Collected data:
::::::

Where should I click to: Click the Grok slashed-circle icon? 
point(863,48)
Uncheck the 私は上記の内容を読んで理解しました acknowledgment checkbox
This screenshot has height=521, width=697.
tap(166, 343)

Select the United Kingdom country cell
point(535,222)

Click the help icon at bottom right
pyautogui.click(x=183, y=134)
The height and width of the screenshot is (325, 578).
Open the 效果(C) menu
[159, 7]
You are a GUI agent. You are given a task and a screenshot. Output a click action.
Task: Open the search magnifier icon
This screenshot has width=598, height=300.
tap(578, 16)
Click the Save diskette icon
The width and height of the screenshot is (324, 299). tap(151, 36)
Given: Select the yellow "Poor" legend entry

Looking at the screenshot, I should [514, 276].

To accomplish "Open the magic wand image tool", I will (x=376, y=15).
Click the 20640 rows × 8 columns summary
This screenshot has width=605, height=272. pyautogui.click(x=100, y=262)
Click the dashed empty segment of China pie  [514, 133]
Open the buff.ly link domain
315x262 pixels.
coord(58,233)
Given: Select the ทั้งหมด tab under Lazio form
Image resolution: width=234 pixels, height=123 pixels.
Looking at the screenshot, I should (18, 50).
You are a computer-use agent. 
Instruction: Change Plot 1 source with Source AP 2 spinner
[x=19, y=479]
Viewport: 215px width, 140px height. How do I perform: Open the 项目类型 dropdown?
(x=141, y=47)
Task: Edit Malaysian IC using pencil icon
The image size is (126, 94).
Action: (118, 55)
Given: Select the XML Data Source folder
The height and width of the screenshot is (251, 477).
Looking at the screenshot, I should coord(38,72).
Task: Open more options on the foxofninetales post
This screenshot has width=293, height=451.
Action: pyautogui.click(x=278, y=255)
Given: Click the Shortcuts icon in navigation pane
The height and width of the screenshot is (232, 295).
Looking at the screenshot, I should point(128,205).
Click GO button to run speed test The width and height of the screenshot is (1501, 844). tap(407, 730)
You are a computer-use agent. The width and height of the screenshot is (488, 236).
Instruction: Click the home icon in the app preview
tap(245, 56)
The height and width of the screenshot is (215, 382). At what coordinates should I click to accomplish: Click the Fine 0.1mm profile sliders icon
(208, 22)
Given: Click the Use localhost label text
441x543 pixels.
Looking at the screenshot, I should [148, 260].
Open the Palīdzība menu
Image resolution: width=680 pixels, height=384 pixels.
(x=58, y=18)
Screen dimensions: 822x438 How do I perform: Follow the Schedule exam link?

::::::

§ **Task to complete**:
Having found the line with "The image size is (126, 94).", transcribe it and each line after it to the end of the entries, with no other lines.

§ **Reply**:
The image size is (126, 94).
Action: (118, 55)
Given: Select the XML Data Source folder
The height and width of the screenshot is (251, 477).
Looking at the screenshot, I should coord(38,72).
Task: Open more options on the foxofninetales post
This screenshot has width=293, height=451.
Action: pyautogui.click(x=278, y=255)
Given: Click the Shortcuts icon in navigation pane
The height and width of the screenshot is (232, 295).
Looking at the screenshot, I should point(128,205).
Click GO button to run speed test The width and height of the screenshot is (1501, 844). tap(407, 730)
You are a computer-use agent. The width and height of the screenshot is (488, 236).
Instruction: Click the home icon in the app preview
tap(245, 56)
The height and width of the screenshot is (215, 382). At what coordinates should I click to accomplish: Click the Fine 0.1mm profile sliders icon
(208, 22)
Given: Click the Use localhost label text
441x543 pixels.
Looking at the screenshot, I should [148, 260].
Open the Palīdzība menu
Image resolution: width=680 pixels, height=384 pixels.
(x=58, y=18)
Screen dimensions: 822x438 How do I perform: Follow the Schedule exam link?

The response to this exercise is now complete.